*PROBLEM TO WORK ON*: Here is the listing. Report each line in it that contains the string "settings".

*TASK INPUTS*:
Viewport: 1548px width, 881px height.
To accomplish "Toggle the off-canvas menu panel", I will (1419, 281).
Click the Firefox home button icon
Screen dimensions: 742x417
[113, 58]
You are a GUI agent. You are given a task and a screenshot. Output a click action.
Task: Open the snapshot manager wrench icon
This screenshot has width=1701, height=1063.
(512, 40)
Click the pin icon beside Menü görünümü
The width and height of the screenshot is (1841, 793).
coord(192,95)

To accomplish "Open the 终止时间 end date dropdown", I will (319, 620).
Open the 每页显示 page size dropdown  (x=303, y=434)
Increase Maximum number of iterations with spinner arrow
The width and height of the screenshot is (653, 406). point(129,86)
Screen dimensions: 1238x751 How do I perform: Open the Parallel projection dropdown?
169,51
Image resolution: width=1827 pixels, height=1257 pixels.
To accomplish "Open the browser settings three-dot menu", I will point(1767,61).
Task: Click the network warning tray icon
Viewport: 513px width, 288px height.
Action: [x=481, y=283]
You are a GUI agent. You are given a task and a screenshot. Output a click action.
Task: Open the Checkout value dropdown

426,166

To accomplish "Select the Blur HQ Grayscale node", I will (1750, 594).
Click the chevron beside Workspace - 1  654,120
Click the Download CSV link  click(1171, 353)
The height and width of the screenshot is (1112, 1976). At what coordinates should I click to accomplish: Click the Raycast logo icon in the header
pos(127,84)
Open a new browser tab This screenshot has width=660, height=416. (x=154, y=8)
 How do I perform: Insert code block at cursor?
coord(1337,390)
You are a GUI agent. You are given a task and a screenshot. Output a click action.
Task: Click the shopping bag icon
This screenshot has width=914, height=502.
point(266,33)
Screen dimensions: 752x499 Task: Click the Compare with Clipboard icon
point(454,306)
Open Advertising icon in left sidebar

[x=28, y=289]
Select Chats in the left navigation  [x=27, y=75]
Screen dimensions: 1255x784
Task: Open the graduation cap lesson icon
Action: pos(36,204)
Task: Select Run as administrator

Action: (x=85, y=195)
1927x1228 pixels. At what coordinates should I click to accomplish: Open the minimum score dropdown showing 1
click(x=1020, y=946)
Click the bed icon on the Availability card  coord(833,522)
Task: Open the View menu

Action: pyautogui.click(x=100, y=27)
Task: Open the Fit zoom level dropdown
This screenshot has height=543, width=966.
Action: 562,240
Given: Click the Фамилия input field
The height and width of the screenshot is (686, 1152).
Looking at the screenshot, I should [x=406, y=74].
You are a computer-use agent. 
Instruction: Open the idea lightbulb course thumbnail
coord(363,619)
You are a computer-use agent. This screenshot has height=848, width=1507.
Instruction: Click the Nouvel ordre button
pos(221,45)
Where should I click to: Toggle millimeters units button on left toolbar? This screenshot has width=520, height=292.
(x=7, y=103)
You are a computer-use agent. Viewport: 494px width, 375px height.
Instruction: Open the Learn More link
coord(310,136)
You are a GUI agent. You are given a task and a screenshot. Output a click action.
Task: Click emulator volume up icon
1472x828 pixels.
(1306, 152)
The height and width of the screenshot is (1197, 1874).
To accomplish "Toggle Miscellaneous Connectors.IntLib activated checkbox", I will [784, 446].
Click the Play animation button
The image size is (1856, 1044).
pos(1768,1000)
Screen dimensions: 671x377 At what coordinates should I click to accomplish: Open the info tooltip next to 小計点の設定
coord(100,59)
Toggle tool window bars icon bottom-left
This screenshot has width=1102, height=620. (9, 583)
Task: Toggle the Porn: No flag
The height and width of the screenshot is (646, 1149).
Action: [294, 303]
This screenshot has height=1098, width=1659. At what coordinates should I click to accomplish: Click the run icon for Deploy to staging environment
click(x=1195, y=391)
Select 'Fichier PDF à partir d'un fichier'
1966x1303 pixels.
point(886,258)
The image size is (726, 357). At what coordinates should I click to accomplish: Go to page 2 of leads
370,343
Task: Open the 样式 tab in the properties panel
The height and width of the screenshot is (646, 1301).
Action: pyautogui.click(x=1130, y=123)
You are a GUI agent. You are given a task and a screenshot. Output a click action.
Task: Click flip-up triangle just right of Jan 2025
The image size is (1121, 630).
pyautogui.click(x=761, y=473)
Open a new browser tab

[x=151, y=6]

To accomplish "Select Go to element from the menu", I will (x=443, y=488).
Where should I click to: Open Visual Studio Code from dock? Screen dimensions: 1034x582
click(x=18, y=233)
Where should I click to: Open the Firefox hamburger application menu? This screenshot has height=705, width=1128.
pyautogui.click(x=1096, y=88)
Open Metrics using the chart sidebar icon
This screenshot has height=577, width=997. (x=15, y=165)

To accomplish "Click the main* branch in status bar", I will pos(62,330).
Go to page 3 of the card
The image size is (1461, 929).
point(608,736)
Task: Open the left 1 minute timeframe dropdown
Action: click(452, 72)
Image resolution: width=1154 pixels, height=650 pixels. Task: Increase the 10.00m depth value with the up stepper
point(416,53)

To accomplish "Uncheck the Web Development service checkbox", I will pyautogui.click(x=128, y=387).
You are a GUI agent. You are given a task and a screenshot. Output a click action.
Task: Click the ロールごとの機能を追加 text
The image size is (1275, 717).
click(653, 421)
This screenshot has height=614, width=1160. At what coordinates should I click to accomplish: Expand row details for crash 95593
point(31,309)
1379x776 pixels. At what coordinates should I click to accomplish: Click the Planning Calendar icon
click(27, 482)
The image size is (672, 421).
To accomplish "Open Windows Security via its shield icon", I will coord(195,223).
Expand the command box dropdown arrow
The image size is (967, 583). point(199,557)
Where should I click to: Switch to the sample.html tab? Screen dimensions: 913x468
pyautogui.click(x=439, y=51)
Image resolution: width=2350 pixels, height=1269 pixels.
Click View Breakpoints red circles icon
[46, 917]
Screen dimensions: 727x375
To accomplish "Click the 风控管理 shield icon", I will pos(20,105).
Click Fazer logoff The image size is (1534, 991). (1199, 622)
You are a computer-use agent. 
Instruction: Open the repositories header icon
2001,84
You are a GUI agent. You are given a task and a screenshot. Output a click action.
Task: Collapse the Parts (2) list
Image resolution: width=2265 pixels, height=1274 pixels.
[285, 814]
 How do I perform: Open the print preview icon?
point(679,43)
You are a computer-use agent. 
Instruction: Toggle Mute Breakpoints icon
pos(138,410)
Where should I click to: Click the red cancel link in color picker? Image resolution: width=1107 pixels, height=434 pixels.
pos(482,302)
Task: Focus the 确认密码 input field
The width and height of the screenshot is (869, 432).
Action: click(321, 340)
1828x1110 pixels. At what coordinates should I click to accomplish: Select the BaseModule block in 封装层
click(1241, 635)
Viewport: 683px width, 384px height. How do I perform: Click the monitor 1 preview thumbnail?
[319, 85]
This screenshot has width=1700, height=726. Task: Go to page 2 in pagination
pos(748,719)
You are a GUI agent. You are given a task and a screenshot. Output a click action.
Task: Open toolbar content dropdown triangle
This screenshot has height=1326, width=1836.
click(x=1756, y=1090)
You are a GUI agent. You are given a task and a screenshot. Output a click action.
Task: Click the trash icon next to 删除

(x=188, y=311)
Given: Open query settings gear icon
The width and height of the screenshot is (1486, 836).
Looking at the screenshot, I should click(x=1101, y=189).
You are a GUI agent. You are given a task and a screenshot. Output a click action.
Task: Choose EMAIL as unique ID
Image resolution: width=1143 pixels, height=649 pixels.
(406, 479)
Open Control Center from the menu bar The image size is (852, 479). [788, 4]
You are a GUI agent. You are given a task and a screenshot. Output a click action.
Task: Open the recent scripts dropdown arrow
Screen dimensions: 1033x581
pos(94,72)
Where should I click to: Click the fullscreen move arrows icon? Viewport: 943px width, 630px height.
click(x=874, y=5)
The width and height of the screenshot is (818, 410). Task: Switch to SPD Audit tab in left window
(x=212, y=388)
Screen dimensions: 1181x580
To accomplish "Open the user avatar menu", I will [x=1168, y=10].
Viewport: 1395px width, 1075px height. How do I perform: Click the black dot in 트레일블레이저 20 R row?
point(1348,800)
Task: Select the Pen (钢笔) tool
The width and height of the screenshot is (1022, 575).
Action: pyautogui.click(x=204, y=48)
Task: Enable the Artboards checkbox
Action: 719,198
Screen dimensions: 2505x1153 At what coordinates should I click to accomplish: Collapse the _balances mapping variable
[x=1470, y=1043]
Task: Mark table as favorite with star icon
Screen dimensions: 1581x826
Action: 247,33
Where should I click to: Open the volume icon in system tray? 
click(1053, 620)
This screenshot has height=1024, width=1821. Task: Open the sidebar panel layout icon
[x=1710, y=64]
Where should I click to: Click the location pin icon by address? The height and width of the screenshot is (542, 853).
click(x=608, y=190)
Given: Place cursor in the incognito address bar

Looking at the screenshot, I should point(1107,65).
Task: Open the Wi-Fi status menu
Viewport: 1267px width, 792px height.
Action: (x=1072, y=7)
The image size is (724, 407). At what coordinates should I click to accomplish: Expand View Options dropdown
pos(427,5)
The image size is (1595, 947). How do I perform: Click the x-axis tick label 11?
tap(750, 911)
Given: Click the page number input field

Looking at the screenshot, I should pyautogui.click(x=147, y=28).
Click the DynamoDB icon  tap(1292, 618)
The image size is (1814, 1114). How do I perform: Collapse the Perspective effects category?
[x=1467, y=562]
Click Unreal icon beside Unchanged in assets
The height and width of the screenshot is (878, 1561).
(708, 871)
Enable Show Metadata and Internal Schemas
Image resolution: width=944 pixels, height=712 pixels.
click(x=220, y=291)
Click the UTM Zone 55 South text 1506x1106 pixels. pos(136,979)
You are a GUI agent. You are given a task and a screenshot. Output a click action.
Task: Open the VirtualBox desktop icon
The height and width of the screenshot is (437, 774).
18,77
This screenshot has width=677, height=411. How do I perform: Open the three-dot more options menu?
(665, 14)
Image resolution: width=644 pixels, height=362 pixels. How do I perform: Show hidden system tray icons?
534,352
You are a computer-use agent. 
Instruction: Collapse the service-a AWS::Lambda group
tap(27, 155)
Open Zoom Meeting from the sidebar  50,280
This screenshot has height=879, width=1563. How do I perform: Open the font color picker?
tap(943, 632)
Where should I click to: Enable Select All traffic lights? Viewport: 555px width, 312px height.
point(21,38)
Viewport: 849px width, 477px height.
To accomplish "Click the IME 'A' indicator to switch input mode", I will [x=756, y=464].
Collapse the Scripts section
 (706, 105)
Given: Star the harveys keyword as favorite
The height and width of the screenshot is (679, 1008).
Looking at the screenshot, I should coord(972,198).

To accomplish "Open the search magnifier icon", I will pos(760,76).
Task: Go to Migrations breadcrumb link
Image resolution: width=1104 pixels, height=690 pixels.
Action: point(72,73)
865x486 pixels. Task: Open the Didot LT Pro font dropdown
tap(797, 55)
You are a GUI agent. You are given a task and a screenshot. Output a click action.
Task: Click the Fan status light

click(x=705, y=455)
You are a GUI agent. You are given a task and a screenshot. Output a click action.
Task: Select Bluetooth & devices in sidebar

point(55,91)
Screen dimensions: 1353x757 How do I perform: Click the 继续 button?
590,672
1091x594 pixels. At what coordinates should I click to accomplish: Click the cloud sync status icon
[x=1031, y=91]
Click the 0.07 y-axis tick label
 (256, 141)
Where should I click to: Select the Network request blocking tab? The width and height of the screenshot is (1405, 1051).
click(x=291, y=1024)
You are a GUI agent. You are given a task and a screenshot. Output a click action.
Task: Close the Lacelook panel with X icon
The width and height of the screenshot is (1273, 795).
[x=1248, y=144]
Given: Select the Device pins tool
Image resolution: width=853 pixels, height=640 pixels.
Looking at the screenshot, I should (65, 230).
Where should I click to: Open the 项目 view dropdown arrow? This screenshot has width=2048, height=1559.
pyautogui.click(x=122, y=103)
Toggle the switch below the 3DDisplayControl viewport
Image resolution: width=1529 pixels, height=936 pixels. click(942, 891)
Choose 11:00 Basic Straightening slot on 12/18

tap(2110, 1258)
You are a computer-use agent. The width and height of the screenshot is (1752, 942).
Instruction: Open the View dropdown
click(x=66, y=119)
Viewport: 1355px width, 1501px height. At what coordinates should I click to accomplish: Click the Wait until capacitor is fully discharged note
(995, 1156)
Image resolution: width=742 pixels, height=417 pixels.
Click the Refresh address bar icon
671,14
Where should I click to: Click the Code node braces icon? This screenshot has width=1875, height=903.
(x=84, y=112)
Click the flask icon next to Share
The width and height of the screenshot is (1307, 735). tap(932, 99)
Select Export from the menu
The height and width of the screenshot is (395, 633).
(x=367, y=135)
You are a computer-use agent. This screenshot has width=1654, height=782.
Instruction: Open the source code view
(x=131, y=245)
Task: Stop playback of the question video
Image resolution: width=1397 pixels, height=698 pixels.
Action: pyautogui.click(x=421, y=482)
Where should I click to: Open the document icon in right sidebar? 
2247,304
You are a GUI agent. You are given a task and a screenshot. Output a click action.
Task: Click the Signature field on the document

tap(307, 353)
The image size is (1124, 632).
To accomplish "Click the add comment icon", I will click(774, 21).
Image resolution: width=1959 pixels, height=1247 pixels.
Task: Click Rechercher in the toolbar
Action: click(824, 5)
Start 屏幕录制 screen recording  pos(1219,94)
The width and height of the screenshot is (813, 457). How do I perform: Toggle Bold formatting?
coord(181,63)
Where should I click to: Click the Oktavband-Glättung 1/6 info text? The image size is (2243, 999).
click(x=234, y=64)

*EXERCISE ANSWER*:
To accomplish "Open the browser settings three-dot menu", I will point(1767,61).
Given: Open query settings gear icon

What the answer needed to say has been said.